Lead Data Scientist [up to RM16k]
Summary
Lead a team of data scientists to build predictive models and statistical algorithms using Python/R and SQL, guiding projects from scope to delivery.
Benefits
- Excellent Compensation Package
- Accessible Location
- Exciting Projects
About the Company
Randstad has partnered with a local software solutions company, offering solutions within analytics and consultation services for their clientele. Your future employers prioritize a problem solving mentality in delivering success.
Key Responsibilities
- Lead and Mentor the Team: Manage a dedicated team of data scientists, providing technical guidance, conducting code reviews, and fostering professional growth and skill development.
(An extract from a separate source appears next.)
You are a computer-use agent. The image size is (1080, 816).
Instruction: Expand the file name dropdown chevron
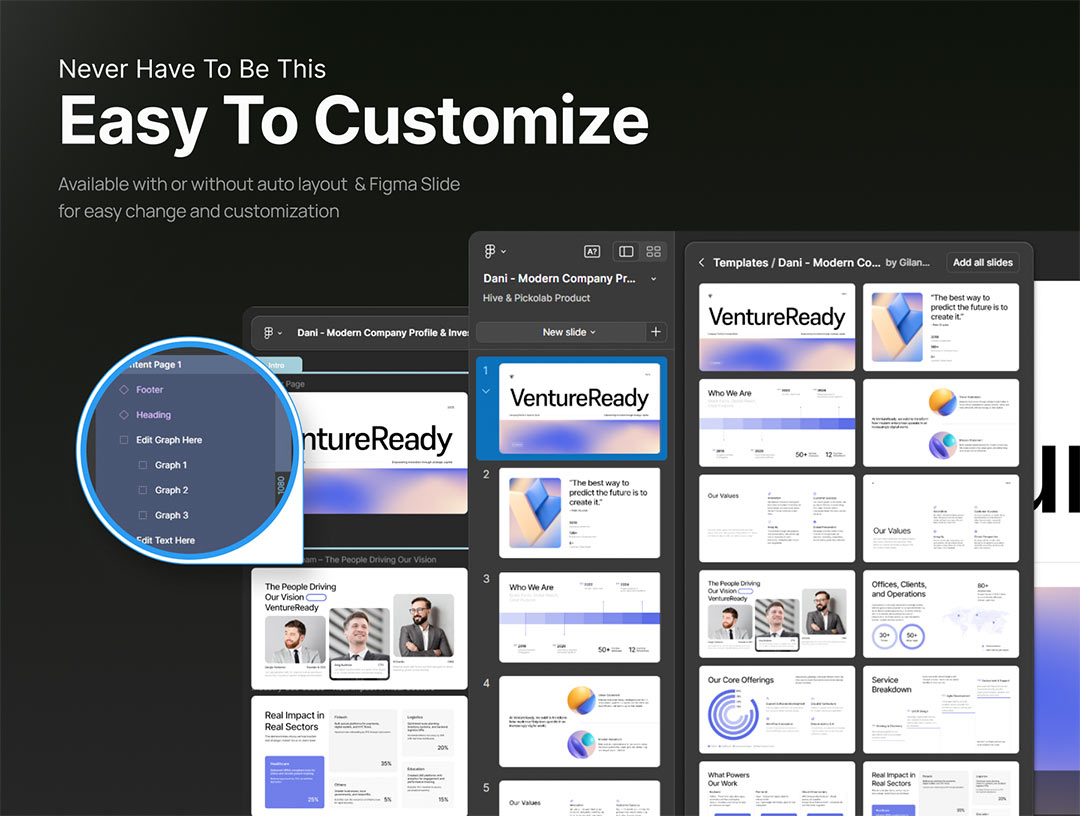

- Oversee Project Lifecycles: Act as the project manager for analytics initiatives, defining project scopes, setting timelines, allocating resources, and ensuring high-quality, on-time delivery.
- Develop Predictive Models: Design, build, and deploy high-performing predictive models and statistical algorithms to forecast trends and optimize business outcomes.
- Apply Rigorous Statistics: Utilize advanced regression techniques (such as linear, logistic, and generalized linear models), hypothesis testing, and data validation to ensure the highest level of model accuracy.
- Collaborate with Stakeholders: Translate complex statistical findings and data insights into clear, actionable business recommendations for executive leadership and non-technical teams.
Requirements
- Years of Experience: 5+ years of professional experience in data science, advanced analytics, or statistical modeling roles.
- Proven Leadership: Demonstrated track record of successfully managing data professionals and leading cross-functional data projects.
- Educational Background: Master’s degree or higher in Statistics, Mathematics, Economics, or a highly quantitative field of study.
- Core Technical Stack: Proficiency in Python or R (specifically libraries like Pandas, Statsmodels, and Scikit-Learn) alongside advanced SQL skills for data extraction.
- Methodological Expertise: Strong foundational knowledge of classical statistical theory, experimental design, regression analysis, and data engineering principles.